What do you create in your own kitchen?
I’ve been reading ‘Modernist Cuisine’ by Nathan Mhyvorld, an ex Microsoft guy who decided to focus on his interest in cooking. He spent millions putting together this cookbook which goes into the science of how things turn out the way they do, and explores if there is a better way, using science. He has some amazing videos of food cooking. I make his mac and cheese, which uses sodium citrate to emulsify the cheese, rather than adding milk and flour to create the bechamel sauce. You can make it just using straight cheese and water and you get a much creamier, smoother finish. I really like the science thing; flipping something on its head but getting the same result. That’s pretty cool. I also like the pure basics. A dozen fresh oysters. Fresh bread and butter.

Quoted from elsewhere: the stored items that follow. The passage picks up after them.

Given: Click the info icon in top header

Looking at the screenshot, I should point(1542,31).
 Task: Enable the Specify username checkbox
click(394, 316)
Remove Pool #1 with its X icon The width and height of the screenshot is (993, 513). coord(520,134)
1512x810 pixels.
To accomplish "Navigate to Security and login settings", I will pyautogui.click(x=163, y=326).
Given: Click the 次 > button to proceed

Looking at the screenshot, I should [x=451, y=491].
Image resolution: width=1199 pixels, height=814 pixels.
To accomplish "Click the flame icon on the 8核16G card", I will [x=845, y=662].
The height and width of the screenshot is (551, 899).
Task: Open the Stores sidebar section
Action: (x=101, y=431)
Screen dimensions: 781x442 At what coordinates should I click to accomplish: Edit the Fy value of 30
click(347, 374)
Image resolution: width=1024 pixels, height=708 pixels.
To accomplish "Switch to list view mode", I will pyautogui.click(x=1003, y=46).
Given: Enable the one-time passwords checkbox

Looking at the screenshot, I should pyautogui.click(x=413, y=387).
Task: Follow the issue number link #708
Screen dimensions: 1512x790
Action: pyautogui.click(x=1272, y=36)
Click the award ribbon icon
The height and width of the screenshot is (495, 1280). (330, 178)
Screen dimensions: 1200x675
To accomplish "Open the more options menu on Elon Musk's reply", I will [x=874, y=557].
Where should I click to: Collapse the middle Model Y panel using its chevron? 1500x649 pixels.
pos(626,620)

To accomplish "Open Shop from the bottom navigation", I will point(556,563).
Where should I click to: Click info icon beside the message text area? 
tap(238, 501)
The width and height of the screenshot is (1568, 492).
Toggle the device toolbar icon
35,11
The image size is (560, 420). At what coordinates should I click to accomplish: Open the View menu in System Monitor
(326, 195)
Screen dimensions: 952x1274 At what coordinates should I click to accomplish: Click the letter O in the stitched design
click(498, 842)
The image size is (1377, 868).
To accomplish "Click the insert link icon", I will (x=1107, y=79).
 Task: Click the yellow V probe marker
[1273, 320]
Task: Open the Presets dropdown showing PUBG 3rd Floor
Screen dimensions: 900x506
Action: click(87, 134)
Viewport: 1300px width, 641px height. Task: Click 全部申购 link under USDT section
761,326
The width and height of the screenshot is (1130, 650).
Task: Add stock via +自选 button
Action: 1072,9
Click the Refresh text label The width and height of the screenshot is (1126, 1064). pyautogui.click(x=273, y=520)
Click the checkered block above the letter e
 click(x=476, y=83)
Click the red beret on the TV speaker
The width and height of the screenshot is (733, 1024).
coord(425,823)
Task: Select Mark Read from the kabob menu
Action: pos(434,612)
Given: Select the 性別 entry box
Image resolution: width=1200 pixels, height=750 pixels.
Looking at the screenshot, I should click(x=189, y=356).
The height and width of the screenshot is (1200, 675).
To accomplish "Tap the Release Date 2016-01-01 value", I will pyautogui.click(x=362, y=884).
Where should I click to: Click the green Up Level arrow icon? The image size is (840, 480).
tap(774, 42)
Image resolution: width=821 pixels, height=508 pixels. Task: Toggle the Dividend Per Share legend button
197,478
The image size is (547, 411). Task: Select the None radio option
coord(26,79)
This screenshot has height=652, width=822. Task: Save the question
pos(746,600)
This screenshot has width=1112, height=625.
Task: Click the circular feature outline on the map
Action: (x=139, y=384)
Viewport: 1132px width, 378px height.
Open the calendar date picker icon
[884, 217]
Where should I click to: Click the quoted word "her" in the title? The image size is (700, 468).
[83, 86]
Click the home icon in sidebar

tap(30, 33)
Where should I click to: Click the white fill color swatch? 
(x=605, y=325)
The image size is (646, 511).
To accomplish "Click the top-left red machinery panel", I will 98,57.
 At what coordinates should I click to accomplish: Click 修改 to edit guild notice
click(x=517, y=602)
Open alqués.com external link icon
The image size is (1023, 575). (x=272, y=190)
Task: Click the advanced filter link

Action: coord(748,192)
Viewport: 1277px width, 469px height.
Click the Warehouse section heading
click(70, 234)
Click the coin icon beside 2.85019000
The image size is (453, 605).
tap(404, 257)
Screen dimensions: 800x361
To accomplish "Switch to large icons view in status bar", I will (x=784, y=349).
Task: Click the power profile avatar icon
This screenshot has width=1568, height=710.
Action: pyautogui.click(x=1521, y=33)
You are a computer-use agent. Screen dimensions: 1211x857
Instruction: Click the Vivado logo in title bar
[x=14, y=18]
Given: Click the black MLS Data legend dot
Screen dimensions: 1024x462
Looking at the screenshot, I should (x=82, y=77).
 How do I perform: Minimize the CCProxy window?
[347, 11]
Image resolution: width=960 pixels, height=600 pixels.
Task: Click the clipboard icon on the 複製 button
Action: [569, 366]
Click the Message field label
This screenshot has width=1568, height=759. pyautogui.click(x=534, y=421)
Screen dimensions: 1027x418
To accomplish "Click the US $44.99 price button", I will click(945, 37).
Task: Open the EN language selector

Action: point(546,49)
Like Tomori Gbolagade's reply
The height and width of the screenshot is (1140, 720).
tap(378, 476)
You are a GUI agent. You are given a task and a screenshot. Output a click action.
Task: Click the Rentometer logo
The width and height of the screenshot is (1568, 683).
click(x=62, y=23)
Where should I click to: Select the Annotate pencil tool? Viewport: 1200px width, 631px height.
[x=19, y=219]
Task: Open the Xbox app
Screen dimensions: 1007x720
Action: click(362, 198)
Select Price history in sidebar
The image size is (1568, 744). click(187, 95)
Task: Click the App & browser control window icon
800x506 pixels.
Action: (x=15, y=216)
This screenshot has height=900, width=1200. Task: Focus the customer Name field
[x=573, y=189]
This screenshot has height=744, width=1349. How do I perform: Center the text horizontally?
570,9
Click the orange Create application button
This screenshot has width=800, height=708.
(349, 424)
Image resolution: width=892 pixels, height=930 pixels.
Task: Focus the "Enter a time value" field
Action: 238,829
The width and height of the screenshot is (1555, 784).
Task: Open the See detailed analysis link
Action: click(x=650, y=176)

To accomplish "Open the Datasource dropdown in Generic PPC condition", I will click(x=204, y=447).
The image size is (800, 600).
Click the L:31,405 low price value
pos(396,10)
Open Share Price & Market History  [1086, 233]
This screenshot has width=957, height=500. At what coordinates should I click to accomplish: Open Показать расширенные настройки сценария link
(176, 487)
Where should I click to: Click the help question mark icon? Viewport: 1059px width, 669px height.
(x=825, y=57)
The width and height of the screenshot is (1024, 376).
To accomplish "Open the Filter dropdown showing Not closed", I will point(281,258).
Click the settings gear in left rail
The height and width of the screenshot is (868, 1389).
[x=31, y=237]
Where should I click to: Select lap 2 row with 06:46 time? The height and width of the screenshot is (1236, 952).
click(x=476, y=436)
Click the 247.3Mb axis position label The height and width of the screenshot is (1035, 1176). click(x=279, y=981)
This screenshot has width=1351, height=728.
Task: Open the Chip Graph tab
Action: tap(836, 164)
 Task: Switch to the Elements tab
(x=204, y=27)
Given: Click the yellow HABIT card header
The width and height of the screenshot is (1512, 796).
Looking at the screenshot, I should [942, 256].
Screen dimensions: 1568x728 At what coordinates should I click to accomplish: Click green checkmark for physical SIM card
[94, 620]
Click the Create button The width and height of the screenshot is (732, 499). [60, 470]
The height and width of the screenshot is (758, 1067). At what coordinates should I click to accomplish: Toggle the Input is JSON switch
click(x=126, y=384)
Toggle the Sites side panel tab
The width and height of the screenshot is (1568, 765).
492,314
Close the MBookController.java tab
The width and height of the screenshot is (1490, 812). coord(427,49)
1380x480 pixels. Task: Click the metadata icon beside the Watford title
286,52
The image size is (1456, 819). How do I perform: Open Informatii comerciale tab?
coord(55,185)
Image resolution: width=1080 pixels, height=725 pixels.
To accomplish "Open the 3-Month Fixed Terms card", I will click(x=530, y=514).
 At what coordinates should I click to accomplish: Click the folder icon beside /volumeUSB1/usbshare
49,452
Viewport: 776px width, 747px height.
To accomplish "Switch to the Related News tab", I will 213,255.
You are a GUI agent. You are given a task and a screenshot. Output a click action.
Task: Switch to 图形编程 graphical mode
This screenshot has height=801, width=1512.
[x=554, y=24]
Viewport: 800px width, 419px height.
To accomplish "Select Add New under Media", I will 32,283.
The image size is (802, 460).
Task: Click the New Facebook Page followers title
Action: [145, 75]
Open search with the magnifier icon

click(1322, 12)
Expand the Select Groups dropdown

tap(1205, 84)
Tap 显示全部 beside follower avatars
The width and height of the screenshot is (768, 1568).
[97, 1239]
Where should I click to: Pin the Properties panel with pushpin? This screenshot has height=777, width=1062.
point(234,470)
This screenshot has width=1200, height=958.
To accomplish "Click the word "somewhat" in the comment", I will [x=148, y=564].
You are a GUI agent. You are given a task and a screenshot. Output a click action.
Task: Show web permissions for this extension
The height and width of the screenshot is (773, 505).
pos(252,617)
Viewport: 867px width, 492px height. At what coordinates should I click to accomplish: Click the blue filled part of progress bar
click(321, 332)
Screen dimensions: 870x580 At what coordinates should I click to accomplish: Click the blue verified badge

And what’s cooking at Oasis?
We are constantly drawing from our heritage - fresh salads, dips, hot dishes - our repertoire is much larger now, but we always have a connection to middle eastern cooking. My favourite dishes in the cafe are our breakfast ones. Archie's Avo is a staple. We revisit this dish every three months; we’re up to about version ten now. The current version has barberries, pistachio kernels, buckwheat, poppy seeds and poached eggs (Real Eggs, of course) - we tie items from the retail store into the cafe - if you liked it in your dish, you can buy it as well. There’s also a dish called Ely’s Eggs. I’d always say to our chef Simon “hey can you make us something to eat?” and one day he made this dish and I said, ”Yes! Keep making me that!!”.
My sister-in-law Marwa runs our cooking school with a natural focus on middle eastern cooking, often drawing from her two cookbooks. She has just launched her second, “Yalla, Yalla!” (an Arabic phase meaning ‘hurry up!), a collection of middle-eastern dishes that are delicious and quick and easy to prepare.
Win a copy of “Yalla, Yalla!” and a ticket to an Oasis cooking demonstration with Marwa (valued at $95). All the entry details are here.
What is it about Real Eggs?
If you’re gonna eat eggs it is important that it comes from a sound source; that the chickens are well cared for and that they are allowed to live as chickens. It’s the next best thing to growing them yourself. I say that Real Eggs are as good as mum’s eggs. Mum has forty chickens, but they don’t make quite enough eggs for us to offer them on the menu!
On The Menu
Ely’s Eggs (pictured). Two poached Real Eggs, cherry tomatoes, mushrooms, ful medammas, spinach, grilled halloumi, herb salad, Oasis sourdough toast.